A New York native, Hamlin spent his formative years in Chicago, Illinois and currently resides outside Boulder, Colorado. [1] He received an A.B. with Special Honors from the University of Chicago in 1981 and was inducted into the Phi Beta Kappa Society in 1980. Hamlin did graduate work toward a PhD in Buddhist Studies at the University of Michigan from 1983 to 1984.

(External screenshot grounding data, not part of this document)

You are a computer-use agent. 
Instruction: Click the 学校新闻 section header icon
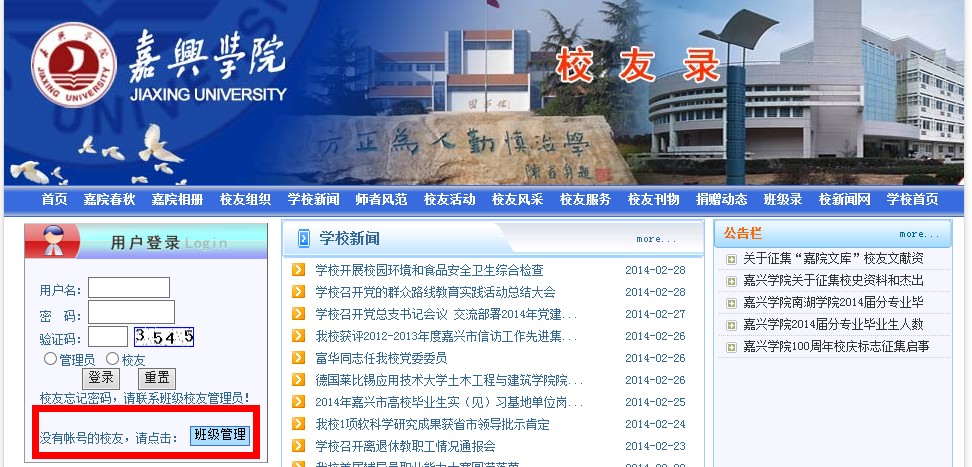pos(299,238)
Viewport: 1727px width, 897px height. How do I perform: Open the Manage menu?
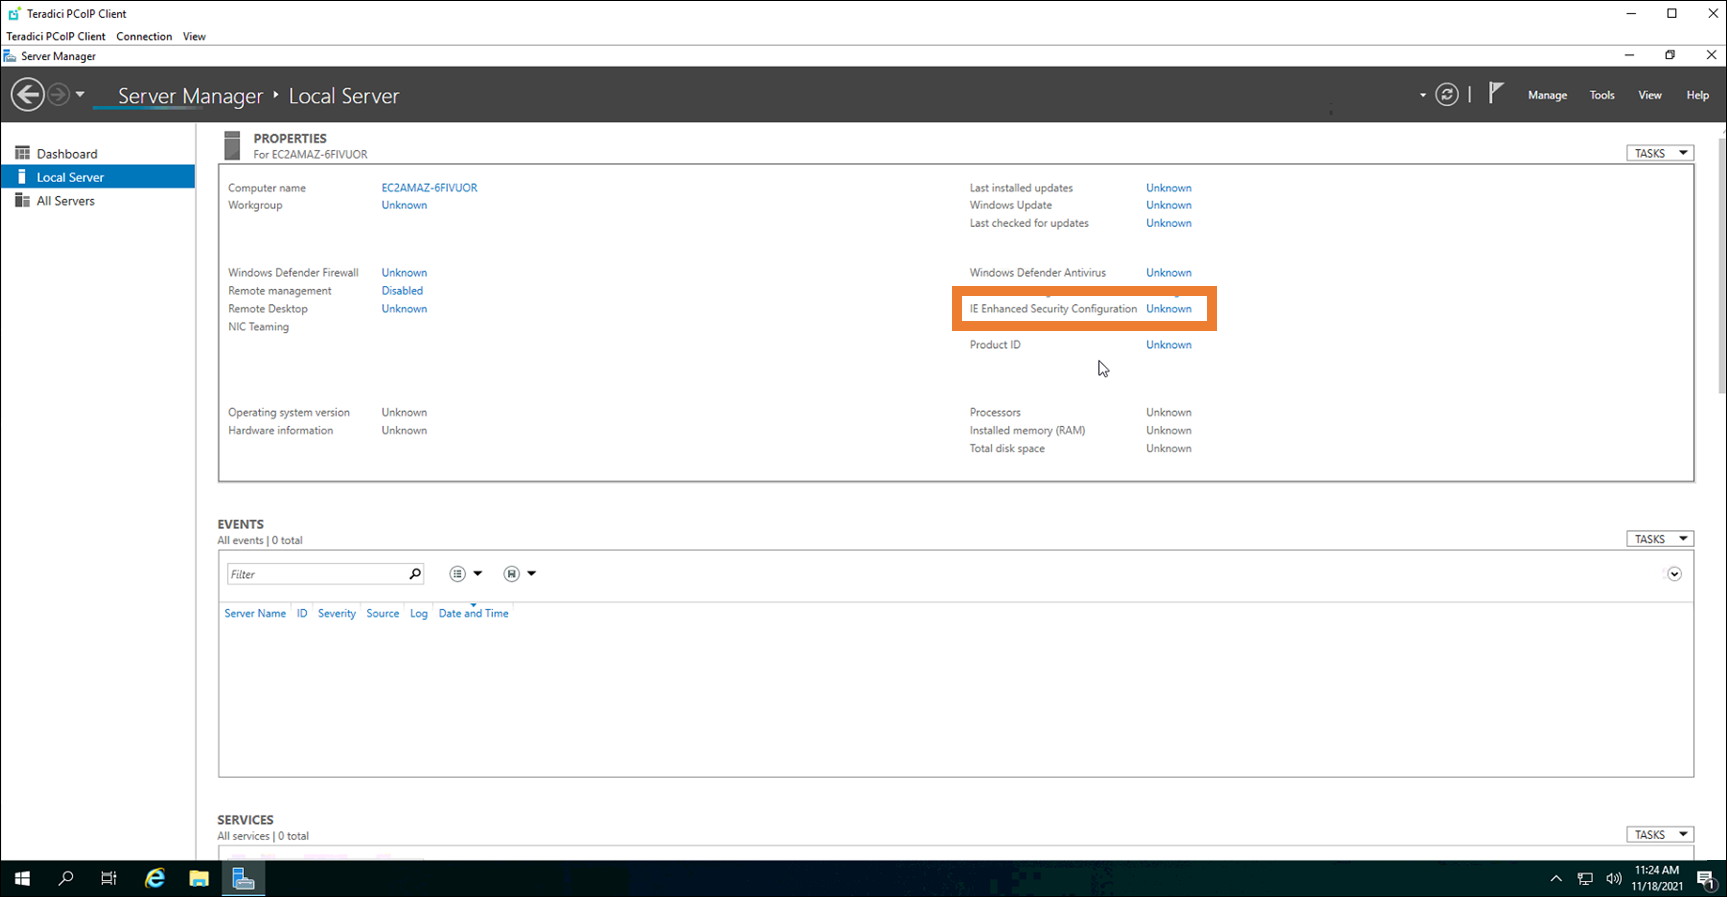[1547, 95]
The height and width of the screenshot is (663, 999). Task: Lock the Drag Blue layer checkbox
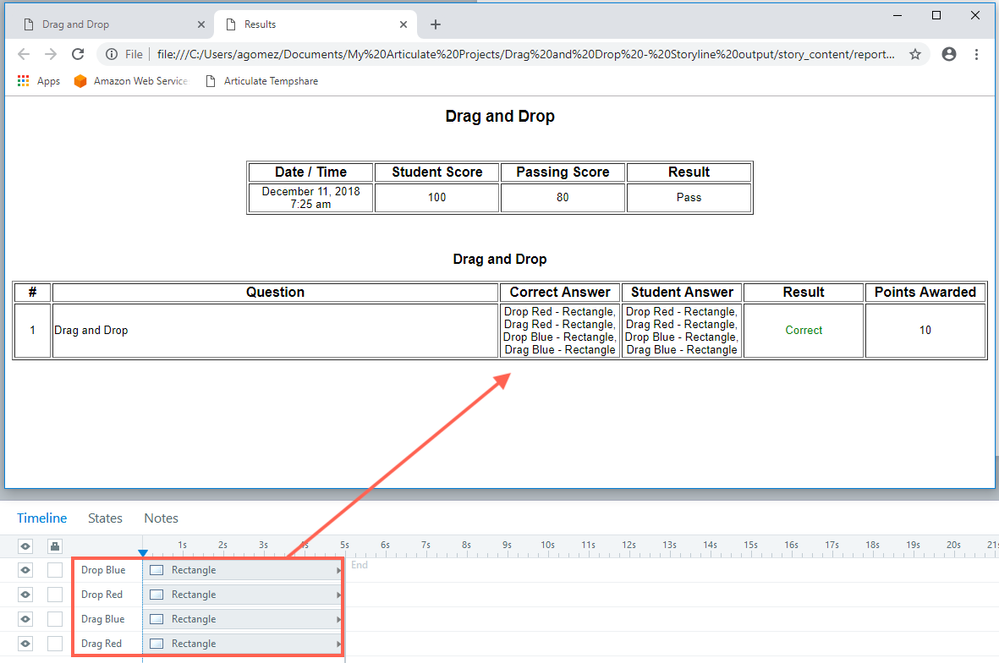pos(55,619)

Hamlin’s work has appeared in numerous literary magazines, including Ploughshares, [2] the Colorado Review, [3] [4] the Bellevue Literary Review, [5] the Missouri Review [6] and Chariton Review. [7] His short story collection, Night in Erg Chebbi and Other Stories (University of Iowa Press 2015, ISBN 978-1609383831), was selected by author Karen Russell as winner of the 2015 Iowa Short Fiction Award [8] and was subsequently published, to positive reviews, [9] [10] by the University of Iowa Press. The collection went on to win the Colorado Book Award for short story collections. [11]

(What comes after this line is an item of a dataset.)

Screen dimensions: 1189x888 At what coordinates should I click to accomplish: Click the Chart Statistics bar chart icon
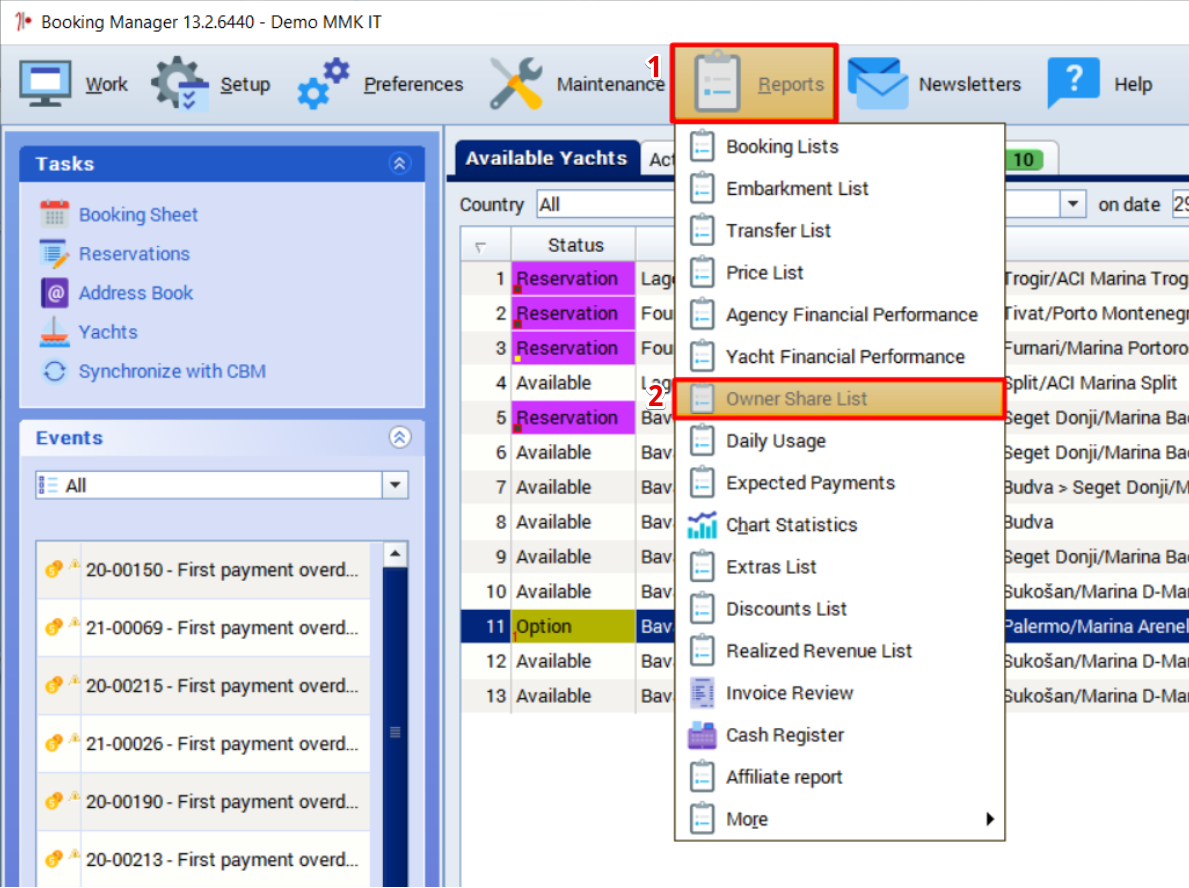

In addition to the Iowa and Colorado awards, Hamlin’s work has been recognized with a Nelson Algren Award, [12] a Nelligan Prize [13] and a Top of the Mountain Book Award, [14] and has been a finalist for the Flannery O’Connor Award for Short Fiction, [15] the Narrative Story Contest, [16] [17] the American Fiction Prize, [18] the Mary C. Mohr Editors’ Award, [19] the David Nathan Myerson Fiction Prize [20] and the Jeffrey E. Smith Editors’ Prize. [21] In 2013, his story “The Release” was named runner-up for the Nelson Algren Award. [22] In the United Kingdom, his stories “Indígena” and “After Dreamland” were shortlisted for the Bridport prize in 2014 [23] and 2016 [24] respectively. Two of his stories have been nominated for the Pushcart Prize. The story “Phone Phone Gun” was performed theatrically, in Denver, as part of the 2012-2013 season of Stories on Stage. [25]
Hamlin's debut novel, Sonata in Wax (Green City Books 2024, ISBN 978-196310100-3), was published in April, 2024. [26] The novel is a musical mystery centered on a brilliantly avant-garde piano sonata discovered a century after it was recorded on wax cylinders by an unknown virtuoso. Musically, the sonata is many decades ahead of its time, the unknown composer exploring harmonic and rhythmic concepts that have more in common with mid-century bebop than with the piano music of its era, as exemplified by composers such as Ravel and Satie. The novel uses a braided, dual-timeline structure to uncover the mystery behind the sonata and its nameless composer while pursuing a parallel family origin mystery. The two plot lines intersect when the protagonist of the contemporary story, the renowned classical music producer Ben Weil, stumbles into a lie that threatens to destroy his career and his personal life. Solving the mystery of the strange sonata proves to be the only way Ben can redeem himself.
Critical response to Hamlin’s work has been positive. Pulitzer Prize finalist Karen Russell called the stories in his debut collection “sweeping and intimate and awesomely confident of their own effects,” [27] while Publishers Weekly described Night in Erg Chebbi and Other Stories as “a memorable read from a writer with considerable talent.” [10] Foreword Reviews described the collection as "beautiful, terrifying and compassionate." [9]
Kirkus Reviews called Sonata in Wax a "deeply realized tale of the power of music and the anonymity of history," adding that "Hamlin’s rich prose is as deft and precise as the skills of his characters, imbuing the descriptions of music with beauty and drama." [28]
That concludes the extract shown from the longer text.